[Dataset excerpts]
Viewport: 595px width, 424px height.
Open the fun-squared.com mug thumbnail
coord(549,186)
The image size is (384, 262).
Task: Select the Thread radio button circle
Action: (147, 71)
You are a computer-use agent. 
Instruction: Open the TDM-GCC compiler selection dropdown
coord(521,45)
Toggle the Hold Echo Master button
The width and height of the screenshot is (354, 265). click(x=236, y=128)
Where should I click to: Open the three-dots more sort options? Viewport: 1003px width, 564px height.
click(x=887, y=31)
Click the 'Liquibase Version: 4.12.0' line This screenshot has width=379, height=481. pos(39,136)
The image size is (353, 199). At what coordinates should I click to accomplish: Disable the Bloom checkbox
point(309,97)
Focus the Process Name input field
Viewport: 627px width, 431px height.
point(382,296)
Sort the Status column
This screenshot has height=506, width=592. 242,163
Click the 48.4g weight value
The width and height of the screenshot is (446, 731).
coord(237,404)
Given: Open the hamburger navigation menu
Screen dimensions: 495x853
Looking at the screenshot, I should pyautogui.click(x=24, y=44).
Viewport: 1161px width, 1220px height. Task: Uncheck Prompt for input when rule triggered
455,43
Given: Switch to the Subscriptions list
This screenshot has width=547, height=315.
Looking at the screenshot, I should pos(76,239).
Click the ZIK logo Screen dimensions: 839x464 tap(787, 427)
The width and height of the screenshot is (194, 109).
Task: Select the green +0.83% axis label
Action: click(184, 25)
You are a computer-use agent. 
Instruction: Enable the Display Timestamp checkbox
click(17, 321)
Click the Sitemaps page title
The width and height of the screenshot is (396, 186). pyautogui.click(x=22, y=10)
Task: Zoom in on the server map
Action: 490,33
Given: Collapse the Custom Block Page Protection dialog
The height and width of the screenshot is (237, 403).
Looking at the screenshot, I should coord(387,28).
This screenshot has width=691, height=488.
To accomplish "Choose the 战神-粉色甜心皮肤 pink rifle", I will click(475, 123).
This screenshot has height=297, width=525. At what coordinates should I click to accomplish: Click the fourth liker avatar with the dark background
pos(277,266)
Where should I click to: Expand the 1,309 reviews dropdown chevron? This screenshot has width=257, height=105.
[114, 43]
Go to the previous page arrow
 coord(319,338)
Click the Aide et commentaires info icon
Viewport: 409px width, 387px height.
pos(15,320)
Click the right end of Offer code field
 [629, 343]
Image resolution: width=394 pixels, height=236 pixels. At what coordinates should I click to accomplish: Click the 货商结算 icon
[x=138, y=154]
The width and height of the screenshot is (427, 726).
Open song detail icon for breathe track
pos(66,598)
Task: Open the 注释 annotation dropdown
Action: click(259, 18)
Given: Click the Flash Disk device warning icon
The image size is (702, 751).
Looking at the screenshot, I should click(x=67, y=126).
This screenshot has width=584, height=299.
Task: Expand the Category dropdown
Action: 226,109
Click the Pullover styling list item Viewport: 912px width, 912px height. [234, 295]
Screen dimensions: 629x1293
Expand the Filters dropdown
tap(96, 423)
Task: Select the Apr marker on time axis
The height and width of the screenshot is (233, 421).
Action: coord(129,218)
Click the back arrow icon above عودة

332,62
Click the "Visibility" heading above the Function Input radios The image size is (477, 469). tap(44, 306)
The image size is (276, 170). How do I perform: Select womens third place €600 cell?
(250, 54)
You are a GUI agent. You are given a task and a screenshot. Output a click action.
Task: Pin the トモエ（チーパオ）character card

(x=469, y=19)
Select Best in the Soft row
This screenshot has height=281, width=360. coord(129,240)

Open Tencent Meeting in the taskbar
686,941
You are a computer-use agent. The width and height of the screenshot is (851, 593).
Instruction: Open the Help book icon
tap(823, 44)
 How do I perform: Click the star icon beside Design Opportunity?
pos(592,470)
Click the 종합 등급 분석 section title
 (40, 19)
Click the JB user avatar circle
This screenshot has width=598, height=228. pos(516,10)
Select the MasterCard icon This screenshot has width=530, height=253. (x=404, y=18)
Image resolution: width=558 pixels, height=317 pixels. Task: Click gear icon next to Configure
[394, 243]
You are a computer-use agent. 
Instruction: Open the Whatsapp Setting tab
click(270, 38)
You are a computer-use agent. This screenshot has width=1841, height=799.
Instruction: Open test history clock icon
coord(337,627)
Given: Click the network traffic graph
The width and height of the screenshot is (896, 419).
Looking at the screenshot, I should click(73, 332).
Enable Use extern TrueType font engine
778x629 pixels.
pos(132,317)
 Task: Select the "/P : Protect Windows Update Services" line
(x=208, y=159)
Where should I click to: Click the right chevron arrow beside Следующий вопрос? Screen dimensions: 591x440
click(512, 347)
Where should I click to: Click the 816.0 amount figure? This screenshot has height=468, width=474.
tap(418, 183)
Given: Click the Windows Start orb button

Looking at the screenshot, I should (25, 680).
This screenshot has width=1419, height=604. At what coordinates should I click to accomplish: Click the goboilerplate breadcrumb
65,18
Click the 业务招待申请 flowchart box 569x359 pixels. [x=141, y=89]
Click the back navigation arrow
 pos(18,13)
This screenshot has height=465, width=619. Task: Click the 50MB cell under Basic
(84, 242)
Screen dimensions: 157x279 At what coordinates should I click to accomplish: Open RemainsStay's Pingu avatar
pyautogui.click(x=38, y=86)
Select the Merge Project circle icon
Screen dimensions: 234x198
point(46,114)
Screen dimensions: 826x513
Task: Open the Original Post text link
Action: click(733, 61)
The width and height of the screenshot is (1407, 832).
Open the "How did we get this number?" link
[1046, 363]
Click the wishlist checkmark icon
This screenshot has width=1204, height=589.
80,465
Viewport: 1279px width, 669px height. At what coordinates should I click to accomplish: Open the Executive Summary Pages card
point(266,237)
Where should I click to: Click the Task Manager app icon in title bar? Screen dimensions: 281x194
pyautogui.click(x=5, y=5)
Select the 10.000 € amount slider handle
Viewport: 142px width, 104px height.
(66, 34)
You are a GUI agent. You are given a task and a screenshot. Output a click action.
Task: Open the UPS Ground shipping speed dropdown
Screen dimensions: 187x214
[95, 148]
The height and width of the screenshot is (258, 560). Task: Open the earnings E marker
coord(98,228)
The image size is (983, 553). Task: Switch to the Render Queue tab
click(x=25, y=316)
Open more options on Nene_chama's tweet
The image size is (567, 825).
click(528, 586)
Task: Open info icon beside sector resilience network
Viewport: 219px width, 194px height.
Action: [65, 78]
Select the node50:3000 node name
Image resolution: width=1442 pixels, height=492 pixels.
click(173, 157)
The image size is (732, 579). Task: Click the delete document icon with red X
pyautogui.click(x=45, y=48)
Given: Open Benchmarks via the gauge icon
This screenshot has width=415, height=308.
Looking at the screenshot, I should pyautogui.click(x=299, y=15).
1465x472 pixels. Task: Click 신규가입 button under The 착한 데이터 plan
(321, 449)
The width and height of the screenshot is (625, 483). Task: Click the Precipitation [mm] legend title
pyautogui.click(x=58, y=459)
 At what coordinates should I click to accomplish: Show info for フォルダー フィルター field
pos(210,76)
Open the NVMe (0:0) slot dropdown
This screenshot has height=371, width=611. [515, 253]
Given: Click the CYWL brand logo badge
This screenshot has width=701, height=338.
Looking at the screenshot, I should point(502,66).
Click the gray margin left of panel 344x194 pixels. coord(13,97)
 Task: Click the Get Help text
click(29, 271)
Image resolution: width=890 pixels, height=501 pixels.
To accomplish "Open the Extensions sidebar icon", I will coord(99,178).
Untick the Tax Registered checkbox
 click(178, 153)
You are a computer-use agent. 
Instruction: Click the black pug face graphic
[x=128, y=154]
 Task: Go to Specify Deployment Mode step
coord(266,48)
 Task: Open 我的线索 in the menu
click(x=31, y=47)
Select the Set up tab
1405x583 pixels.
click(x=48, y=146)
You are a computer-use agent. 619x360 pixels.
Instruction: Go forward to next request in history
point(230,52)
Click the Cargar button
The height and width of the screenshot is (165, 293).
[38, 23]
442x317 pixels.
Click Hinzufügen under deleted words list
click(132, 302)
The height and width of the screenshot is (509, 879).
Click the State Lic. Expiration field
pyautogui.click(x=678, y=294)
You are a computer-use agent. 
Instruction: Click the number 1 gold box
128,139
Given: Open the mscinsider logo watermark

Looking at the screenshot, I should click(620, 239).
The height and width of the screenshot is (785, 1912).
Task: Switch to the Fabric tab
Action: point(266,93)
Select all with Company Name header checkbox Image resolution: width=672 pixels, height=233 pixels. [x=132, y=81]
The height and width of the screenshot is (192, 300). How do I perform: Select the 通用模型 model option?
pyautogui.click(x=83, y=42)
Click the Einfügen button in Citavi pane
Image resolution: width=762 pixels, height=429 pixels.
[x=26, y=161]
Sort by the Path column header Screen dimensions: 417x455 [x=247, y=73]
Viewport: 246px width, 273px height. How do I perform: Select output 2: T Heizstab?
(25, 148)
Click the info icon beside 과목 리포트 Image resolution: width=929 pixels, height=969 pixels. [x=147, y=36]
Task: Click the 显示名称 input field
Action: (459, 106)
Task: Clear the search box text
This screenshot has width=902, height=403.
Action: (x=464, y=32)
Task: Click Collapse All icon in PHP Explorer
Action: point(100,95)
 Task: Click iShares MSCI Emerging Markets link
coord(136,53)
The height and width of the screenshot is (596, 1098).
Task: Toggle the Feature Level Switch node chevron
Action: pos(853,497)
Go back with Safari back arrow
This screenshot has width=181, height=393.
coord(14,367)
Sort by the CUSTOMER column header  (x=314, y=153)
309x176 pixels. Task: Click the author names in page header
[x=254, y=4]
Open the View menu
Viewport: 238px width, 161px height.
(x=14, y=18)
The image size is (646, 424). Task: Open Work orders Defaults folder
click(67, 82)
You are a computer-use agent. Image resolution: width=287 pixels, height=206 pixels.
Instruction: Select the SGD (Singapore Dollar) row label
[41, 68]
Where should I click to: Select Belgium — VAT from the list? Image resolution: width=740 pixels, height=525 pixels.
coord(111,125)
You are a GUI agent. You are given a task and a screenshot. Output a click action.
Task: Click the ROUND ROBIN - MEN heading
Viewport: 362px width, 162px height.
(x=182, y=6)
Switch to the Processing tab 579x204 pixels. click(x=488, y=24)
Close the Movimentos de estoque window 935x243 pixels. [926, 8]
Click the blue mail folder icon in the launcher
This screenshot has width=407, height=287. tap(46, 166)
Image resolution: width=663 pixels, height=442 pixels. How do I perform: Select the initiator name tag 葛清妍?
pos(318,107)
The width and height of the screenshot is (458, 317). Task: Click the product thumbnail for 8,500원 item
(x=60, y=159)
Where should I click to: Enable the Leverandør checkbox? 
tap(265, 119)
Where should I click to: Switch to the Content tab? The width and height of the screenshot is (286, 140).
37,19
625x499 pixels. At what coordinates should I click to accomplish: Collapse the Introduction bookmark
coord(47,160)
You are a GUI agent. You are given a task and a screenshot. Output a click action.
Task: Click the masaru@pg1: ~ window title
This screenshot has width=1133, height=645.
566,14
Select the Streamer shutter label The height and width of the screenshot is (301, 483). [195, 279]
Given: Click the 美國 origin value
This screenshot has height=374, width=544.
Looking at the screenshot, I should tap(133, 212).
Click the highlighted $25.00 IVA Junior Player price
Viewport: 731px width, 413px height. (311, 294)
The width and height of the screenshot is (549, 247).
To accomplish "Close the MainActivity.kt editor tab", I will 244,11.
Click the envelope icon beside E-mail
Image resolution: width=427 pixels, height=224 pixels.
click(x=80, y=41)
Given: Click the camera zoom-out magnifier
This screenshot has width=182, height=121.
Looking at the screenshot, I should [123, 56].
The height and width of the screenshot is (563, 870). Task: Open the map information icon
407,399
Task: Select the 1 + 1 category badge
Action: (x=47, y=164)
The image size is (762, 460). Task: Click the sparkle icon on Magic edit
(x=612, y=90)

# EXERCISE AIM
Copy word for word the stretch of entries above from the line that has "Click the highlighted" through the line that has "Given: Click the camera zoom-out magnifier", both ends included, and nothing outside it.

# RESPONSE BELOW
Click the highlighted $25.00 IVA Junior Player price
Viewport: 731px width, 413px height. (311, 294)
The width and height of the screenshot is (549, 247).
To accomplish "Close the MainActivity.kt editor tab", I will 244,11.
Click the envelope icon beside E-mail
Image resolution: width=427 pixels, height=224 pixels.
click(x=80, y=41)
Given: Click the camera zoom-out magnifier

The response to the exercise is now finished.